In this case, you're better off with forEach
, but I address your question about why !predicate
didn't work (and how you can make something like it that does) below as well.
First, the simple forEach
solution:
Prosiac:
function test(array, predicate){
var filterTrue = [];
var filterFalse = [];
array.forEach(function(value) {
if (predicate(value)) {
filterTrue.push(value);
} else {
filterFalse.push(value);
}
});
// rest of method
}
A bit more terse:
function test(array, predicate){
var filterTrue = [];
var filterFalse = [];
array.forEach(function(value) {
(predicate(value) ? filterTrue : filterFalse).push(value);
});
// rest of method
}
As an aside, I have tried:
var filterFalse = array.filter(!predicate);
But this is doesn't seem to work for reasons I'm still trying to understand
It would have to be:
var filterFalse = array.filter(function(entry) {
return !predicate(entry);
});
...and that would indeed work, but it means you're making two passes through the array and calling the predicate twice for every element. That's why I recommended forEach
: Only one pass through the array is required, and only one call to the predicate for each entry.
The reason your var filterFalse = array.filter(!predicate);
didn't work is that it's taking the predicate
variable, which contains a reference to a function, and logically inverting it with !

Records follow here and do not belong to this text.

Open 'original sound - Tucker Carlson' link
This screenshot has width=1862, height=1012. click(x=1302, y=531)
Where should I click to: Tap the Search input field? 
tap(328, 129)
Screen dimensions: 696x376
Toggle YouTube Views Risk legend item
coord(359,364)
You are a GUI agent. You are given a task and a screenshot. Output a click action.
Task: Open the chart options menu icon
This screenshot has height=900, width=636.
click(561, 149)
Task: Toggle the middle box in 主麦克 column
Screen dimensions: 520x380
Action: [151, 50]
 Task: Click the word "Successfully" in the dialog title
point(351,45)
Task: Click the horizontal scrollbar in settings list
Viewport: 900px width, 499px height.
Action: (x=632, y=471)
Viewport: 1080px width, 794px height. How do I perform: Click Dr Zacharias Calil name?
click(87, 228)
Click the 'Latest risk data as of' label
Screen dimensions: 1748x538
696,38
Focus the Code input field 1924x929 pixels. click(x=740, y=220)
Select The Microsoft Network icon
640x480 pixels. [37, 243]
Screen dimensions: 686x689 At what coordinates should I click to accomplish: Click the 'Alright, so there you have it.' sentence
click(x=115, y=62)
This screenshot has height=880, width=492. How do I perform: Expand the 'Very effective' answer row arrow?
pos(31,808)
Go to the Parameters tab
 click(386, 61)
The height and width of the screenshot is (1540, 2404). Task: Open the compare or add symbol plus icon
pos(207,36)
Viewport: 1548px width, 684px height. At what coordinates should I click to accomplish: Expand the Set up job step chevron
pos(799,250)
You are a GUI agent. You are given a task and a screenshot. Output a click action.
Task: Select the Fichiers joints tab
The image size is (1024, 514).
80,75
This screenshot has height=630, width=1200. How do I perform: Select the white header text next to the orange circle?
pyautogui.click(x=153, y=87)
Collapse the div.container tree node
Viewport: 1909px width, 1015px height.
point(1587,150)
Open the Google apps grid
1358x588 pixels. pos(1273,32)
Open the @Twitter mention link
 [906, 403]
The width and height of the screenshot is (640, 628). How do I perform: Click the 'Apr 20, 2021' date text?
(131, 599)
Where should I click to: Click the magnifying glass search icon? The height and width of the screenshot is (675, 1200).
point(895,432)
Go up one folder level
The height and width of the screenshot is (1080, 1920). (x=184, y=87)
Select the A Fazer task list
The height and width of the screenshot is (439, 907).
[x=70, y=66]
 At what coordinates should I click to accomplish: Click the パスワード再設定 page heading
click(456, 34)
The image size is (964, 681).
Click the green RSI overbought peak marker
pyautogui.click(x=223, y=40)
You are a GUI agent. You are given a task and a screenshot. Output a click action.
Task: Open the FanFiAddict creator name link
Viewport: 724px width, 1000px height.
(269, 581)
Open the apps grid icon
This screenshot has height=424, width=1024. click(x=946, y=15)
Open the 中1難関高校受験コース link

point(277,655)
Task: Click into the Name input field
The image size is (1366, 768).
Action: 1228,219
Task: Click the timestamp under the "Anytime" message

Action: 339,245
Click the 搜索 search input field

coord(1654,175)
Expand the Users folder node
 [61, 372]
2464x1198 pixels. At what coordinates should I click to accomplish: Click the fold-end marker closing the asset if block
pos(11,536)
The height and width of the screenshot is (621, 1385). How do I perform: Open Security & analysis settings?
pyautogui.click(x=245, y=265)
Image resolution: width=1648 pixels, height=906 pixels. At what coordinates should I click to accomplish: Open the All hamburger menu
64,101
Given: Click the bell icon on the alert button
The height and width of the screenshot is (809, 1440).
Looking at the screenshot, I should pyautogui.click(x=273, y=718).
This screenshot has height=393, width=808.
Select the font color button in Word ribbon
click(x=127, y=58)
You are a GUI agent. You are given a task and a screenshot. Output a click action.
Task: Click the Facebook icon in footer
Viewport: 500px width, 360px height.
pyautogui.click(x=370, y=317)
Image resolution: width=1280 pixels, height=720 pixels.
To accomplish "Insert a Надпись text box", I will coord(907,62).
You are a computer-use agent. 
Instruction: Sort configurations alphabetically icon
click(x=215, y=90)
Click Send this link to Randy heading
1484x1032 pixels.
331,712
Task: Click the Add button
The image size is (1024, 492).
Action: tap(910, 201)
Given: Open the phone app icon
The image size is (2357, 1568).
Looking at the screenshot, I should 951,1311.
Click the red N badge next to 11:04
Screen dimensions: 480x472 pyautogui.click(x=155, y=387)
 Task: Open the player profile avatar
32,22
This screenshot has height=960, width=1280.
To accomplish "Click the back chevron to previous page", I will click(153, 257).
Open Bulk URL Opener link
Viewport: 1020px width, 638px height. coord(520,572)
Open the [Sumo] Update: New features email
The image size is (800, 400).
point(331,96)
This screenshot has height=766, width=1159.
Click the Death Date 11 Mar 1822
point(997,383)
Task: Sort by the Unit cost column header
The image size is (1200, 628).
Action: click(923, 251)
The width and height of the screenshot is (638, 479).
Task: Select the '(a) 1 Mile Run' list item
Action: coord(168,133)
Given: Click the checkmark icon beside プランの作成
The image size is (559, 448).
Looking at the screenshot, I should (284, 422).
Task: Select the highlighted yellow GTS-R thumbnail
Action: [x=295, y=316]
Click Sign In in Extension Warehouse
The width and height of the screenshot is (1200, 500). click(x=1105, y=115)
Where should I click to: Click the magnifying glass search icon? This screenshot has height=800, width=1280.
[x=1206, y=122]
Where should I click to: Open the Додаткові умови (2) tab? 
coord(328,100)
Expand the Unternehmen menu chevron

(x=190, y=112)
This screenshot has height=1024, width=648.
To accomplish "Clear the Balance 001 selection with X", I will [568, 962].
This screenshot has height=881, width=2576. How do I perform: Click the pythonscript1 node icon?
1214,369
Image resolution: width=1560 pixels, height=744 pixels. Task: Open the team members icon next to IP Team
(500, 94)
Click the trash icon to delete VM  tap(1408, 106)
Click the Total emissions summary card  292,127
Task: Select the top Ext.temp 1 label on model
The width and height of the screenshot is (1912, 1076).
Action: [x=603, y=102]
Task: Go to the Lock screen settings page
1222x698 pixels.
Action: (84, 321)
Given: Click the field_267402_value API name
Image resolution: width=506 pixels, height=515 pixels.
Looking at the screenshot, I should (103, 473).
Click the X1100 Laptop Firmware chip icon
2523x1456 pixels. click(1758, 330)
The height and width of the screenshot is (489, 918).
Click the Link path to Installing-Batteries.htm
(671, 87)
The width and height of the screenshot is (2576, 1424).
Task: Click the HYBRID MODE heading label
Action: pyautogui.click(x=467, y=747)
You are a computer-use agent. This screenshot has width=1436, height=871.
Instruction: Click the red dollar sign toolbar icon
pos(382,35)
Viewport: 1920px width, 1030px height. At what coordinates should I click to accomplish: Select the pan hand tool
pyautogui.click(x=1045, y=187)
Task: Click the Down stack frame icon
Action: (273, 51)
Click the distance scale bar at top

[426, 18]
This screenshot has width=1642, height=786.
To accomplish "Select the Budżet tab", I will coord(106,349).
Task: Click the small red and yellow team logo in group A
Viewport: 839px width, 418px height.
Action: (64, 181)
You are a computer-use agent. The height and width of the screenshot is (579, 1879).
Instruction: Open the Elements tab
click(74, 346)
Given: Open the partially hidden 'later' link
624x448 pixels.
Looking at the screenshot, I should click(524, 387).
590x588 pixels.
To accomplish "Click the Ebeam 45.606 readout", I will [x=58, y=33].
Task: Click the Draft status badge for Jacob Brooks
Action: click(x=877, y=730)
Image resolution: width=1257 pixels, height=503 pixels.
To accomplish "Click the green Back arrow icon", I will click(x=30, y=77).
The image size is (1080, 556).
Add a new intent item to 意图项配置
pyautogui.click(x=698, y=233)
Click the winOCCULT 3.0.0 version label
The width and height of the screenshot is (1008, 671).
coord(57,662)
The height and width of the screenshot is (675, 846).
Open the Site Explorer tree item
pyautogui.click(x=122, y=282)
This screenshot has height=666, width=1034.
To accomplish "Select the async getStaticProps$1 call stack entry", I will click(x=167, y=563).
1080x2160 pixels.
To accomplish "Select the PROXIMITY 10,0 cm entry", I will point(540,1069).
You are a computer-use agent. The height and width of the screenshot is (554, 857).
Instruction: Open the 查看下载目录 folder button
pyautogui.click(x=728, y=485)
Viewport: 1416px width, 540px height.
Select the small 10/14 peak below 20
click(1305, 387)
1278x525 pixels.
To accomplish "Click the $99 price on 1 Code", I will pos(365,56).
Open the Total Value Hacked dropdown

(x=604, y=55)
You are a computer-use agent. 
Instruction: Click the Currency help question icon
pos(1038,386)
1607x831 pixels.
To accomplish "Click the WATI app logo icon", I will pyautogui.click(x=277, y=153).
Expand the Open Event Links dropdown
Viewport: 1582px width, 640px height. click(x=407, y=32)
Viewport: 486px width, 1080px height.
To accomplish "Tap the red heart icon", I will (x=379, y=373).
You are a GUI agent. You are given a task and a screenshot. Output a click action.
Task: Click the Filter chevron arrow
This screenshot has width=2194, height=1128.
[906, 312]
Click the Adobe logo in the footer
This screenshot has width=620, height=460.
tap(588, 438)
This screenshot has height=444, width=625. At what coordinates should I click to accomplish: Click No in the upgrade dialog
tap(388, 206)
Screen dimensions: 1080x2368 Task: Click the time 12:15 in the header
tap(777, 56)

. The logically-inverted version of a non-null object reference (functions are objects) is false
, so you were in effect passing false
into filter
.
More completely: The unary !
coerces its operand to a boolean value and then returns the opposite of it (false
for true
and true
for false
). So !predicate
will result in false
for any value of predicate
that coerces to true
(aka "truthy" values), and will result in true
for any value of predicate
that coerces to false
(aka "falsey" values). So what are the "truthy" and "falsey" values? The "falsey" values are 0
, ""
, null
, undefined
, NaN
, and of course, false
; the "truthy" values are all others, including all non-null
object references.
If you program with predicates a lot and want a way to say "not predicate" and get a function that gives you the inverted result, you can do that like this:
function not(predicate) {
return function() {
return !predicate.apply(this, arguments);
};
}
and then:
var filterFalse = array.filter(not(predicate));
That not
function works like this: It returns a new function that, when called, will call the predicate function you gave it, passing along the this
value it was called with and all of the arguments it was called with (via Function#apply
— spec | MDN), logically inverting the return value it gets from the predicate, and then returning that inverted value.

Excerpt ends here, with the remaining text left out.